[Stored entries]
=== Begin Enclosure ===
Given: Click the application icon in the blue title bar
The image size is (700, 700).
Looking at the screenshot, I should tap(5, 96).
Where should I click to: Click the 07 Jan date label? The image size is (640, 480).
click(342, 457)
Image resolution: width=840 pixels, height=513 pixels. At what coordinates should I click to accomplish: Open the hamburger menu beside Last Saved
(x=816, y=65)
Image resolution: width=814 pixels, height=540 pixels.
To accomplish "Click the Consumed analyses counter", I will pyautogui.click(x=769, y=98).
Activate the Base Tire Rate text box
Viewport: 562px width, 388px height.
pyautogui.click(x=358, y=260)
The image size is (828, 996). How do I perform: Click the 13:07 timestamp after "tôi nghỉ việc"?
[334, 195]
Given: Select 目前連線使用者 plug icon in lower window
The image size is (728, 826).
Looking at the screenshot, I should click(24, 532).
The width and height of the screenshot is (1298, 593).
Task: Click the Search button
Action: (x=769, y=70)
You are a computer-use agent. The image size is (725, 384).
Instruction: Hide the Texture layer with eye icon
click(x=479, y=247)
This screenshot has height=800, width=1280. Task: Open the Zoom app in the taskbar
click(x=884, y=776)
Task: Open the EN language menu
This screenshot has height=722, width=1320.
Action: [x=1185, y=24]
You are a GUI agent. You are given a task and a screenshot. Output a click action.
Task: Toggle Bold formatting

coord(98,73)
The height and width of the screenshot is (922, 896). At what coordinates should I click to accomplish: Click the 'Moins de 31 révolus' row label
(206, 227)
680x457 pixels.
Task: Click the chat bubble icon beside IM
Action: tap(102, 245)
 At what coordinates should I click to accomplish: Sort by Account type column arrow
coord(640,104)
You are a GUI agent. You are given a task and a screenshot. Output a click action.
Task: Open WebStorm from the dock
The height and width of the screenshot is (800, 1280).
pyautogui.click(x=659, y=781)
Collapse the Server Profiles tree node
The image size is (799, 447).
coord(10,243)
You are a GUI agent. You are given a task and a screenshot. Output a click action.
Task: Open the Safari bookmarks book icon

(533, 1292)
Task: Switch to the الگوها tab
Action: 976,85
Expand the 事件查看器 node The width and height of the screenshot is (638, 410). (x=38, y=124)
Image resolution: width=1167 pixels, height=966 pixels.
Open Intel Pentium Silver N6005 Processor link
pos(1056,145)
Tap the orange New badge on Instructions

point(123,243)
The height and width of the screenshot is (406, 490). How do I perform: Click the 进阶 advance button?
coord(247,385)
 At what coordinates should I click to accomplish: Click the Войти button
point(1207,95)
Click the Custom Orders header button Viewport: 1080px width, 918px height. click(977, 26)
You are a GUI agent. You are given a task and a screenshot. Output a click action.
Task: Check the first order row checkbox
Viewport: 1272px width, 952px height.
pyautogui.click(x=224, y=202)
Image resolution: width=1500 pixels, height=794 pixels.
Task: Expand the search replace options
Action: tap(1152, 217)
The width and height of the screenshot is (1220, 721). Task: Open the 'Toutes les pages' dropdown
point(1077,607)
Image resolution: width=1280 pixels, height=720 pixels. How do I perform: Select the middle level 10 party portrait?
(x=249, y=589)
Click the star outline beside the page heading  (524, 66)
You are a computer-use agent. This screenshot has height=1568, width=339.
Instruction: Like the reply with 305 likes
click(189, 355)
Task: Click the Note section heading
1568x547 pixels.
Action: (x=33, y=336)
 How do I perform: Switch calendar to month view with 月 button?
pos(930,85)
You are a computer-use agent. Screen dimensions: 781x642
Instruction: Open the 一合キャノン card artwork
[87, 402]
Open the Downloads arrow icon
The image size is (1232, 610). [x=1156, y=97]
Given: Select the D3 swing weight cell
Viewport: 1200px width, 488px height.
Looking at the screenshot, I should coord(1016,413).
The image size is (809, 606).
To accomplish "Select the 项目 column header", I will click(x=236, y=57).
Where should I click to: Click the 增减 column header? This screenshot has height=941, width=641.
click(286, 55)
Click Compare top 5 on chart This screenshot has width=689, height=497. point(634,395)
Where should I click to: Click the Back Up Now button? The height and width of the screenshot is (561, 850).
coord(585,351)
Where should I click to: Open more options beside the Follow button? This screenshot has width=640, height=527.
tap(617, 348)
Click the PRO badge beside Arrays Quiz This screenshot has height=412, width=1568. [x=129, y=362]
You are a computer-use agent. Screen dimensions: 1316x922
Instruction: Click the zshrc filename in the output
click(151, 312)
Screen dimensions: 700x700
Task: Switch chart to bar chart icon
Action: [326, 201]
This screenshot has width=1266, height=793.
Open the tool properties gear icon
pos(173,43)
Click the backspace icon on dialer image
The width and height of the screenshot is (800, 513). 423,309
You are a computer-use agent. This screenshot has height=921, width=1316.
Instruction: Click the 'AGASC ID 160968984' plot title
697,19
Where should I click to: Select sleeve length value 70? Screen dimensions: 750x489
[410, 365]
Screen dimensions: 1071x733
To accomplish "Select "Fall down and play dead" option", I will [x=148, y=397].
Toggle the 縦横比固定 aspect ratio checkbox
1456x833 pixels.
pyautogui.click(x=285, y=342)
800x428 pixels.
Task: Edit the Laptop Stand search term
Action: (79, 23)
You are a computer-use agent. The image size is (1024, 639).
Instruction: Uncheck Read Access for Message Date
=== End Enclosure ===
* **TASK TO COMPLETE**: Copy every line in the data above that has the string "heading" in it.

* **ANSWER BELOW**:
Click the star outline beside the page heading  (524, 66)
Task: Click the Note section heading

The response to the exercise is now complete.